[Start of section]

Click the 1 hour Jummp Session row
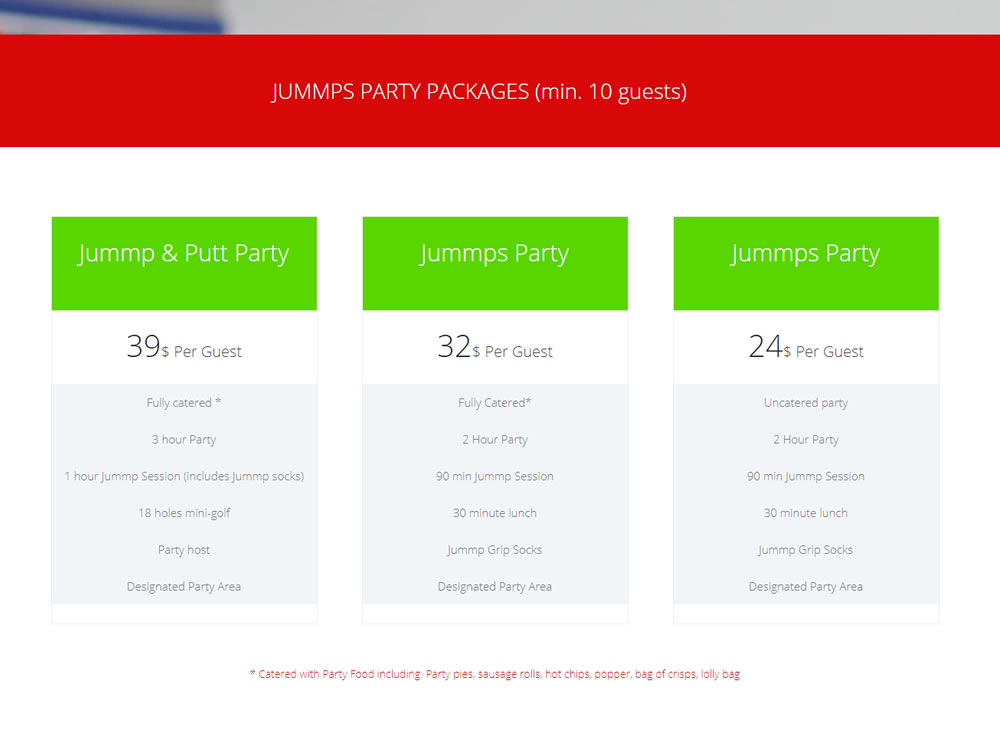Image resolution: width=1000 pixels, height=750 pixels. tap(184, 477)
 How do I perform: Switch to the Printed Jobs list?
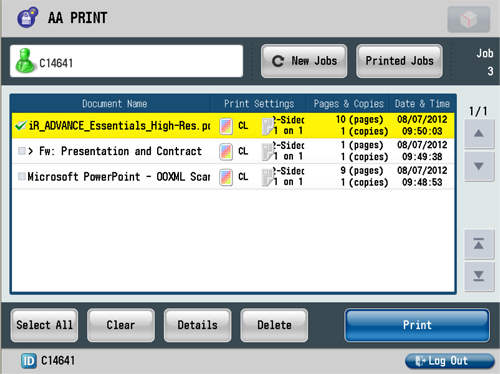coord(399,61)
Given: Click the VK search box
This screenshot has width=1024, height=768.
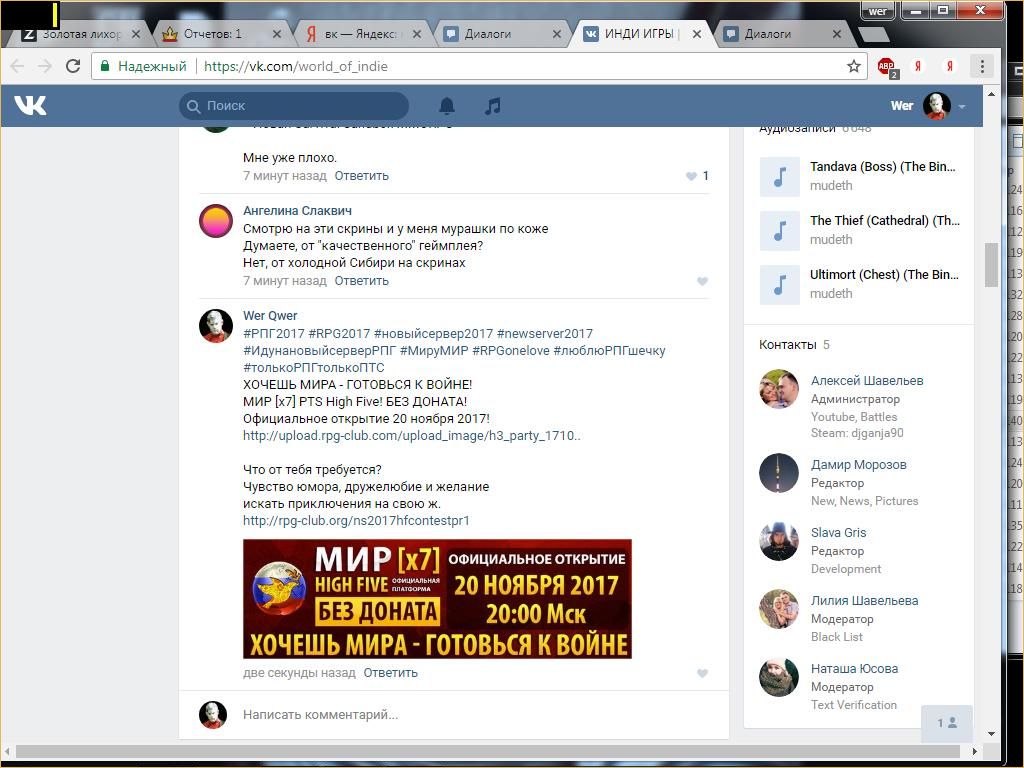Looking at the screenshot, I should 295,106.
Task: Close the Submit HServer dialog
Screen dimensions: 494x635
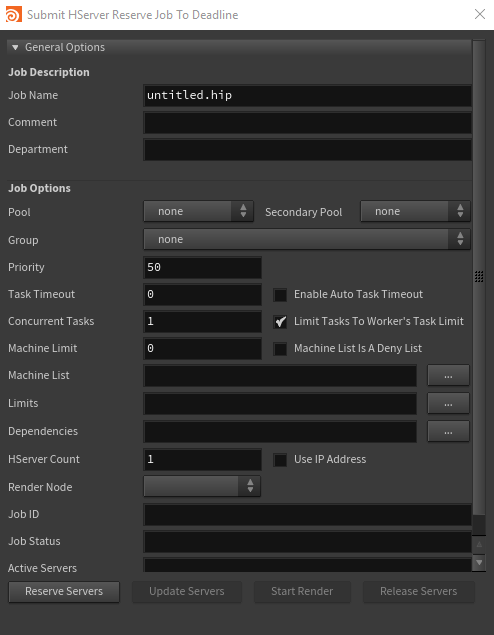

[End of section]

Wherever an image appears, omit it; copy the rest of the records exactly.

Click the 1 hour Jummp Session row
Image resolution: width=1000 pixels, height=750 pixels. tap(184, 477)
 How do I perform: Switch to the Printed Jobs list?
coord(399,61)
Given: Click the VK search box
This screenshot has width=1024, height=768.
Looking at the screenshot, I should 295,106.
Task: Close the Submit HServer dialog
Screen dimensions: 494x635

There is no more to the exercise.